Your task:
Below are records to be output exactly, every one of them.

Dataset entries:
<<<<
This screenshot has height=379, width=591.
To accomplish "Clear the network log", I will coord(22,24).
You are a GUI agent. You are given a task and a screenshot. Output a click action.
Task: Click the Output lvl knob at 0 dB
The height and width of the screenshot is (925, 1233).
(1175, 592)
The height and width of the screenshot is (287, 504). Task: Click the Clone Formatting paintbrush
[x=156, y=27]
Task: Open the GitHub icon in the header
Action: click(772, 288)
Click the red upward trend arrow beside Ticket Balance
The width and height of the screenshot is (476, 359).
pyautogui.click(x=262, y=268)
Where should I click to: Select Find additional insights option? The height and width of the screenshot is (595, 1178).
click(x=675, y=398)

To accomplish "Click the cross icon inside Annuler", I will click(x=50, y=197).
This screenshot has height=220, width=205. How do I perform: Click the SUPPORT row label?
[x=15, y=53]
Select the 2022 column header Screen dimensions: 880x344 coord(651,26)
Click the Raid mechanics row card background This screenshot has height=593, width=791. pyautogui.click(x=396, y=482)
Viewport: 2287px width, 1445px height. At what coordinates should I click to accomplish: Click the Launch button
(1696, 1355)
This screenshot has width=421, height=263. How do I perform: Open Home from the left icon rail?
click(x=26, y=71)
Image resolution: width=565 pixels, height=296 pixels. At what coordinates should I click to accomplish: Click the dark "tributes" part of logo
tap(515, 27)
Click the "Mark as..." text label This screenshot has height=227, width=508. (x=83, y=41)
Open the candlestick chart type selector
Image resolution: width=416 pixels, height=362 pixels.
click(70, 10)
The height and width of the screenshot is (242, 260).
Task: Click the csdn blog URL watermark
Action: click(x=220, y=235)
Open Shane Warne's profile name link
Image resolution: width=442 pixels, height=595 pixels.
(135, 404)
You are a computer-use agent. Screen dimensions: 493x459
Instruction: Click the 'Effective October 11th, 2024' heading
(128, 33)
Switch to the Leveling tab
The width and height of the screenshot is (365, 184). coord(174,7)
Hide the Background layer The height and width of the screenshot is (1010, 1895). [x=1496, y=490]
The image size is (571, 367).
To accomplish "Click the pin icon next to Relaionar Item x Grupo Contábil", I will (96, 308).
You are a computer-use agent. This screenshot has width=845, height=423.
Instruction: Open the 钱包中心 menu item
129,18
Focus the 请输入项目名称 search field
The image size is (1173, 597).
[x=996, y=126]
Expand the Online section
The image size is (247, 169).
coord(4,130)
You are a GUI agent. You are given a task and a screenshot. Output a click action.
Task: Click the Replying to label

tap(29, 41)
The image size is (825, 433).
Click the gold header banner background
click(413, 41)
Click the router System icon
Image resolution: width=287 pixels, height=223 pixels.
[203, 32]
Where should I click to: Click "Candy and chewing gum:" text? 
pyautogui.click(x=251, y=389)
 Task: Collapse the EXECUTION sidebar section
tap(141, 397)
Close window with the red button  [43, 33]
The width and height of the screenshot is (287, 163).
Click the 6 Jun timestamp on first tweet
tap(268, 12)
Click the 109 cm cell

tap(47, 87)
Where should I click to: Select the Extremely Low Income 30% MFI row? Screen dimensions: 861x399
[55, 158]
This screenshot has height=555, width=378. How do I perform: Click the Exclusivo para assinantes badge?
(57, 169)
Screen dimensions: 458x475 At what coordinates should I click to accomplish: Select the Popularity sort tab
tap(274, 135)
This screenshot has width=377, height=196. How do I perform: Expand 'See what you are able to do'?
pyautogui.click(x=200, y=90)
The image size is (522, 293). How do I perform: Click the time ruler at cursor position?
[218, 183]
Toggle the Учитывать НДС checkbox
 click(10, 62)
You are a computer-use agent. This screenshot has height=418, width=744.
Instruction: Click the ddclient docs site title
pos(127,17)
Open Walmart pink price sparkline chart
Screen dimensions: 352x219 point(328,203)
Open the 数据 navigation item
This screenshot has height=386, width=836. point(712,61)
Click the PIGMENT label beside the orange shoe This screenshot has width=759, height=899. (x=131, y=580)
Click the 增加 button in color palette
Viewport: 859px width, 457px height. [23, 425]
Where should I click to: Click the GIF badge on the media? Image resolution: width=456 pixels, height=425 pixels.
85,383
>>>>
Answer to the problem:
This screenshot has height=379, width=591.
To accomplish "Clear the network log", I will coord(22,24).
You are a GUI agent. You are given a task and a screenshot. Output a click action.
Task: Click the Output lvl knob at 0 dB
The height and width of the screenshot is (925, 1233).
(1175, 592)
The height and width of the screenshot is (287, 504). Task: Click the Clone Formatting paintbrush
[x=156, y=27]
Task: Open the GitHub icon in the header
Action: click(772, 288)
Click the red upward trend arrow beside Ticket Balance
The width and height of the screenshot is (476, 359).
pyautogui.click(x=262, y=268)
Where should I click to: Select Find additional insights option? The height and width of the screenshot is (595, 1178).
click(x=675, y=398)

To accomplish "Click the cross icon inside Annuler", I will click(x=50, y=197).
This screenshot has height=220, width=205. How do I perform: Click the SUPPORT row label?
[x=15, y=53]
Select the 2022 column header Screen dimensions: 880x344 coord(651,26)
Click the Raid mechanics row card background This screenshot has height=593, width=791. pyautogui.click(x=396, y=482)
Viewport: 2287px width, 1445px height. At what coordinates should I click to accomplish: Click the Launch button
(1696, 1355)
This screenshot has width=421, height=263. How do I perform: Open Home from the left icon rail?
click(x=26, y=71)
Image resolution: width=565 pixels, height=296 pixels. At what coordinates should I click to accomplish: Click the dark "tributes" part of logo
tap(515, 27)
Click the "Mark as..." text label This screenshot has height=227, width=508. (x=83, y=41)
Open the candlestick chart type selector
Image resolution: width=416 pixels, height=362 pixels.
click(70, 10)
The height and width of the screenshot is (242, 260).
Task: Click the csdn blog URL watermark
Action: click(x=220, y=235)
Open Shane Warne's profile name link
Image resolution: width=442 pixels, height=595 pixels.
(135, 404)
You are a computer-use agent. Screen dimensions: 493x459
Instruction: Click the 'Effective October 11th, 2024' heading
(128, 33)
Switch to the Leveling tab
The width and height of the screenshot is (365, 184). coord(174,7)
Hide the Background layer The height and width of the screenshot is (1010, 1895). [x=1496, y=490]
The image size is (571, 367).
To accomplish "Click the pin icon next to Relaionar Item x Grupo Contábil", I will (96, 308).
You are a computer-use agent. This screenshot has width=845, height=423.
Instruction: Open the 钱包中心 menu item
129,18
Focus the 请输入项目名称 search field
The image size is (1173, 597).
[x=996, y=126]
Expand the Online section
The image size is (247, 169).
coord(4,130)
You are a GUI agent. You are given a task and a screenshot. Output a click action.
Task: Click the Replying to label

tap(29, 41)
The image size is (825, 433).
Click the gold header banner background
click(413, 41)
Click the router System icon
Image resolution: width=287 pixels, height=223 pixels.
[203, 32]
Where should I click to: Click "Candy and chewing gum:" text? 
pyautogui.click(x=251, y=389)
 Task: Collapse the EXECUTION sidebar section
tap(141, 397)
Close window with the red button  [43, 33]
The width and height of the screenshot is (287, 163).
Click the 6 Jun timestamp on first tweet
tap(268, 12)
Click the 109 cm cell

tap(47, 87)
Where should I click to: Select the Extremely Low Income 30% MFI row? Screen dimensions: 861x399
[55, 158]
This screenshot has height=555, width=378. How do I perform: Click the Exclusivo para assinantes badge?
(57, 169)
Screen dimensions: 458x475 At what coordinates should I click to accomplish: Select the Popularity sort tab
tap(274, 135)
This screenshot has width=377, height=196. How do I perform: Expand 'See what you are able to do'?
pyautogui.click(x=200, y=90)
The image size is (522, 293). How do I perform: Click the time ruler at cursor position?
[218, 183]
Toggle the Учитывать НДС checkbox
 click(10, 62)
You are a computer-use agent. This screenshot has height=418, width=744.
Instruction: Click the ddclient docs site title
pos(127,17)
Open Walmart pink price sparkline chart
Screen dimensions: 352x219 point(328,203)
Open the 数据 navigation item
This screenshot has height=386, width=836. point(712,61)
Click the PIGMENT label beside the orange shoe This screenshot has width=759, height=899. (x=131, y=580)
Click the 增加 button in color palette
Viewport: 859px width, 457px height. [23, 425]
Where should I click to: Click the GIF badge on the media? Image resolution: width=456 pixels, height=425 pixels.
85,383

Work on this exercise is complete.